Berkeley protests Max Whittaker/Getty Images

Esferas públicas para la era Trump

BERKELEY – En muchas sociedades, las universidades son los principales bastiones de independencia ideológica e intelectual. Contamos con ellas para transmitir nuestros valores a la juventud y para respaldar investigaciones de corto y largo plazo sobre la condición humana. En los Estados Unidos de Donald Trump, son más importantes que nunca.

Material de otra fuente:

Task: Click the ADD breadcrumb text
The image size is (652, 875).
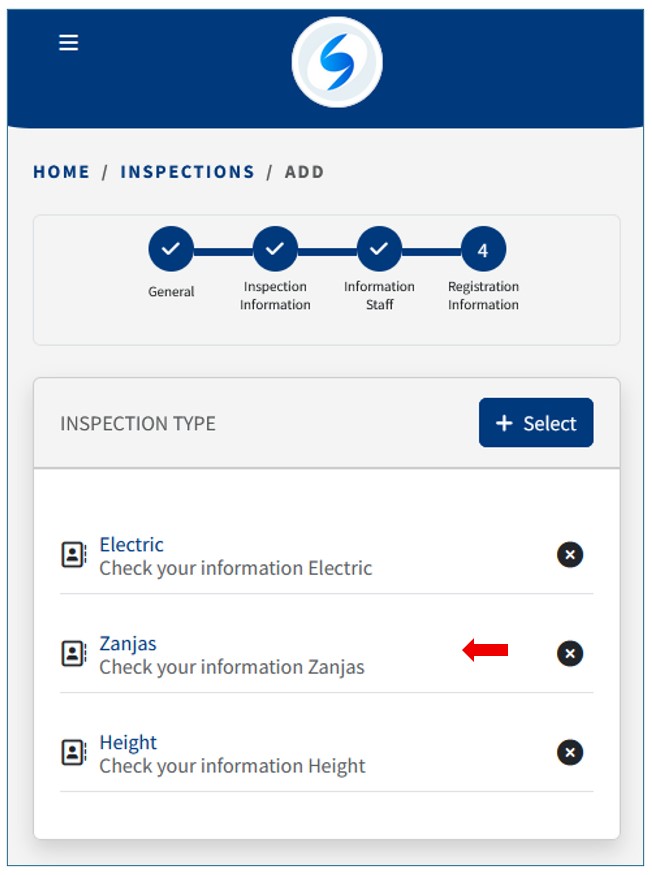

A diferencia de las universidades, los medios, en tanto empresas lucrativas, nunca han asumido la tarea de alimentar una "esfera pública" robusta. Inevitablemente, su cobertura refleja una enorme presión para complacer a la base -sus anunciantes o inversores- o al menos para no ofenderlos. Es por eso que el escritor y analista político norteamericano Walter Lippmann -que no era ajeno al periodismo- en definitiva depositó su confianza en los intelectuales públicos que trabajaban en universidades, grupos de expertos u otros campos especializados.

Durante gran parte de la era de posguerra, las deformidades estructurales de los medios lucrativos eran relativamente inofensivas. La extrema derecha, después de desatar el nazismo y el fascismo en el mundo, estaba en exilio político. Y la extrema izquierda tenía su propia cruz: "el socialismo realmente existente" en el bloque soviético era asesino e improductivo.